É
o meu anti-herói favorito. Ia apresentá-lo e ele interrompe-me: «A minha
biografia? Para quê? Basta ir às esquadras de Los Angeles. Está lá tudo.» E, no
entanto, apesar do abundante cadastro policial, Robert Mitchum é um rio
tranquilo. Nasceu cansado. Macho e cansado. O segredo das suas personagens é
serem homens robustos, sólidos como armários, mas cansados de esconder as
coisas que nem palavras lentas, nem gestos quase imperceptíveis, conseguem
dizer. Mitchum, por exemplo, escondia uma ferocíssima gentileza. Cantava e
compunha. Escrevia poemas e prosa. De
"Out of the Past" a "Angel Face", a emoção de Mitchum é uma
emoção ferida. Se lhe dissessem que tinha um olhar inexpressivo, ainda se
diminuiria mais: «Consigo ter três expressões: olho para a esquerda, olho para
a direita e olho a direito.» Tinha sentido de humor, quero dizer, o corpo de
Robert Mitchum tinha sentido de humor.
O físico dele não tem nada de cómico,
como o corpo bailarino de Chaplin ou o corpo acolagénico e desdobrável de Jerry
Lewis. Tem o humor subtil de um actor que, quando era miúdo, queria ser invisível.

◆ EXERCÍCIO BREVE 1 ◆
Edite o trecho do artigo sobre Robert Mitchum que vai de "O físico dele" até "queria ser invisível.", inclusive, trocando "Chaplin" por "Buster Keaton".
O artigo e os registos são materiais independentes.

◆ Dados de alvos de clique ◆

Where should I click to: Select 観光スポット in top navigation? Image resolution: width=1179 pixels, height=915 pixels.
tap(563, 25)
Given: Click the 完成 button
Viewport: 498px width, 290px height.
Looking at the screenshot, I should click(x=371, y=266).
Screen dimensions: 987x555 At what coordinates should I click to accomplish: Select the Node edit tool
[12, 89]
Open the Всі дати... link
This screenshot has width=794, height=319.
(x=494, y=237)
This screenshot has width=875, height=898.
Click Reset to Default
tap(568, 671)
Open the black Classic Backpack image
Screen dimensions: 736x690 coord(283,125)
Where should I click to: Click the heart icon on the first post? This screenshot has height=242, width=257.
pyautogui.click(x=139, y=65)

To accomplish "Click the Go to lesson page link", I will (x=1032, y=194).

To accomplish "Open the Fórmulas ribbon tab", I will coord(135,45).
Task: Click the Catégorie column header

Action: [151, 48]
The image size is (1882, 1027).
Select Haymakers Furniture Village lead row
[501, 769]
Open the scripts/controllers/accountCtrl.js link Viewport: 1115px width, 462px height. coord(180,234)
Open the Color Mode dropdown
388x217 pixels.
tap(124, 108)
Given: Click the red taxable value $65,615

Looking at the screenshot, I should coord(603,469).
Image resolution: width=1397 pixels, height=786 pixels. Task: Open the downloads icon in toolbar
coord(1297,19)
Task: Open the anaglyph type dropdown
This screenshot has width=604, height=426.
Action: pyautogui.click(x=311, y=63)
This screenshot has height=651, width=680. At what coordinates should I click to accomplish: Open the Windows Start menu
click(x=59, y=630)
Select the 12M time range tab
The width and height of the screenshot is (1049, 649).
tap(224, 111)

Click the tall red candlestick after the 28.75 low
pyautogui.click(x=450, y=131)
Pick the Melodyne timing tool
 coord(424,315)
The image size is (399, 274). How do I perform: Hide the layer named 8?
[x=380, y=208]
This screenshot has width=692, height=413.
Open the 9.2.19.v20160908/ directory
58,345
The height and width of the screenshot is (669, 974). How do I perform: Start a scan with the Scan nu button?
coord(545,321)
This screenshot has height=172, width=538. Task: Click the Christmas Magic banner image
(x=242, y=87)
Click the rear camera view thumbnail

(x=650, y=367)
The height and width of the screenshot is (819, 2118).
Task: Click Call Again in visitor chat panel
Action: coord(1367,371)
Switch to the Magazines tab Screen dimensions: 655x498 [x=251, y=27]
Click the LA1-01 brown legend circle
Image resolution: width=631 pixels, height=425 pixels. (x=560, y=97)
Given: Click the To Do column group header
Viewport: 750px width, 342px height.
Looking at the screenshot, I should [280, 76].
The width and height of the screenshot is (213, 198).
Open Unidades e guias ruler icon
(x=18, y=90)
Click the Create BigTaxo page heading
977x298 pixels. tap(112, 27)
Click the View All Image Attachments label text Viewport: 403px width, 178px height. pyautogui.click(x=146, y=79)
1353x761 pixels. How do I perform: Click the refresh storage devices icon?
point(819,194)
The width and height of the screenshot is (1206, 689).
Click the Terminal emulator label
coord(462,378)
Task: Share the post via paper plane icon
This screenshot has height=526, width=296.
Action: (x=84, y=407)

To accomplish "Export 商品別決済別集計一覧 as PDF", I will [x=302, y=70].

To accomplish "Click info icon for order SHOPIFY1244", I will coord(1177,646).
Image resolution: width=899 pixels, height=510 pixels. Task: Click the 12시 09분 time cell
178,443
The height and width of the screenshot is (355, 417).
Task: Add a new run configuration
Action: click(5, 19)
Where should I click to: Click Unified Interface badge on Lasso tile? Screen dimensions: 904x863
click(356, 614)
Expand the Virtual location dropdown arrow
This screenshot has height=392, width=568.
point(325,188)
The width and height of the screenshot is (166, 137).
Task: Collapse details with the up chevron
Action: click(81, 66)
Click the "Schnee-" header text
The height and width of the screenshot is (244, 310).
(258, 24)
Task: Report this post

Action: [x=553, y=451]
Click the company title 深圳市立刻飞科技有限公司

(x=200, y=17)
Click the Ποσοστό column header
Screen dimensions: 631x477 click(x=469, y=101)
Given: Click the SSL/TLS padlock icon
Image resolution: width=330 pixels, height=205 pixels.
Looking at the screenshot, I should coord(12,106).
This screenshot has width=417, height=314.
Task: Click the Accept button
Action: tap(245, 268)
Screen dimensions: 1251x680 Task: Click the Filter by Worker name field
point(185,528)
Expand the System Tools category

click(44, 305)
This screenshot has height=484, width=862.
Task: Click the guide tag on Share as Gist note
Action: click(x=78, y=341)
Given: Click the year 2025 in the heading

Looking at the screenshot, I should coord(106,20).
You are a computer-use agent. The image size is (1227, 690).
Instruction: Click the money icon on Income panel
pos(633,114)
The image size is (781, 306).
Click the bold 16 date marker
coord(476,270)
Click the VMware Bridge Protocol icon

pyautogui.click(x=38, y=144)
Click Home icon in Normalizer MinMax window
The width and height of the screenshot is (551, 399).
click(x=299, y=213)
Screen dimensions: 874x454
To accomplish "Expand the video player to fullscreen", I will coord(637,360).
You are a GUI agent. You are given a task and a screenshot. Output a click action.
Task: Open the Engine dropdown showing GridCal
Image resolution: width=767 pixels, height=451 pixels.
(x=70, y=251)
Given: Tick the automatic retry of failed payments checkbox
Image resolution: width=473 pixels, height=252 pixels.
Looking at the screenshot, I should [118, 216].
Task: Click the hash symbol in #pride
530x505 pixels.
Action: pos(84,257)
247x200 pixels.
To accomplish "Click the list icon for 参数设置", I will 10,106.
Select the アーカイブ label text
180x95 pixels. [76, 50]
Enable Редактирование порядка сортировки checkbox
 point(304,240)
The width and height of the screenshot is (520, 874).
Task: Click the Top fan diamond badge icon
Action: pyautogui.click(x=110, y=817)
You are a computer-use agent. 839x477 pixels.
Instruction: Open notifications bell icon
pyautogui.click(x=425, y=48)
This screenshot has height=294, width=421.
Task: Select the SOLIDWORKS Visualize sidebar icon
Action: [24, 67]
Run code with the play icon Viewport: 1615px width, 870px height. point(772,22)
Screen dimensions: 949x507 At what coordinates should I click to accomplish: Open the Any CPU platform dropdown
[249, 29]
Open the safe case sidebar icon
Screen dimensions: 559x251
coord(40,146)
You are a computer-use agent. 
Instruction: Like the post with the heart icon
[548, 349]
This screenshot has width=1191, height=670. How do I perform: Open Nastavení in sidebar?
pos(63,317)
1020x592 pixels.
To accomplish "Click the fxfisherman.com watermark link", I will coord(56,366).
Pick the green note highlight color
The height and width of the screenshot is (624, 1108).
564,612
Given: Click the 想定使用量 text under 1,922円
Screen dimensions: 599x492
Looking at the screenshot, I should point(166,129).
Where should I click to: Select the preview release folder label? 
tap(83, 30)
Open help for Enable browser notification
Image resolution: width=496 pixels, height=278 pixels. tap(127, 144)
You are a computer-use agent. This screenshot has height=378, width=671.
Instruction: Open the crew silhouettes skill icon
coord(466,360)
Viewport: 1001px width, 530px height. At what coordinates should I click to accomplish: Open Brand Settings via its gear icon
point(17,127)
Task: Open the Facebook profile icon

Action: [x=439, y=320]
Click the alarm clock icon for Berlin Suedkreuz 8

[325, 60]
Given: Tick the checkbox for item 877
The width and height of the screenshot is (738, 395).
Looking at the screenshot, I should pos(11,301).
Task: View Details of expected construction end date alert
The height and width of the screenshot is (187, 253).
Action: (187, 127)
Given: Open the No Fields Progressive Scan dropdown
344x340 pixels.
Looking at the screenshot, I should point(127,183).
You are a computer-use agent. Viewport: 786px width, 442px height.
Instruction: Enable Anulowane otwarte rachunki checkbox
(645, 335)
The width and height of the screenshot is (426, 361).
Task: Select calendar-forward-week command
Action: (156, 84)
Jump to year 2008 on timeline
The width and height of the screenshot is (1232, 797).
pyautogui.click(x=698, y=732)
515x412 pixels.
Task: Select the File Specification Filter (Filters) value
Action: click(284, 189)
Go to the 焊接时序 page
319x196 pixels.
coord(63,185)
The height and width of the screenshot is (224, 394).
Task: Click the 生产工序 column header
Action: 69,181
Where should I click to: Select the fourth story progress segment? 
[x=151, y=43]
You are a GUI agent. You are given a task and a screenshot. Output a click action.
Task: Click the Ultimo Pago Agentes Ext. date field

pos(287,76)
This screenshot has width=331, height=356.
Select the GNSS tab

◆ EXERCÍCIO BREVE 2 ◆
Recolha todas as linhas dos registos que contêm a palavra "link".

◆ RESOLUÇÃO ESCRITA 1 ◆
O físico dele não tem nada de cómico,
como o corpo bailarino de Buster Keaton ou o corpo acolagénico e desdobrável de Jerry
Lewis. Tem o humor subtil de um actor que, quando era miúdo, queria ser invisível.

◆ RESOLUÇÃO ESCRITA 2 ◆
Open the Всі дати... link
To accomplish "Click the Go to lesson page link", I will (x=1032, y=194).
Open the scripts/controllers/accountCtrl.js link Viewport: 1115px width, 462px height. coord(180,234)
To accomplish "Click the fxfisherman.com watermark link", I will coord(56,366).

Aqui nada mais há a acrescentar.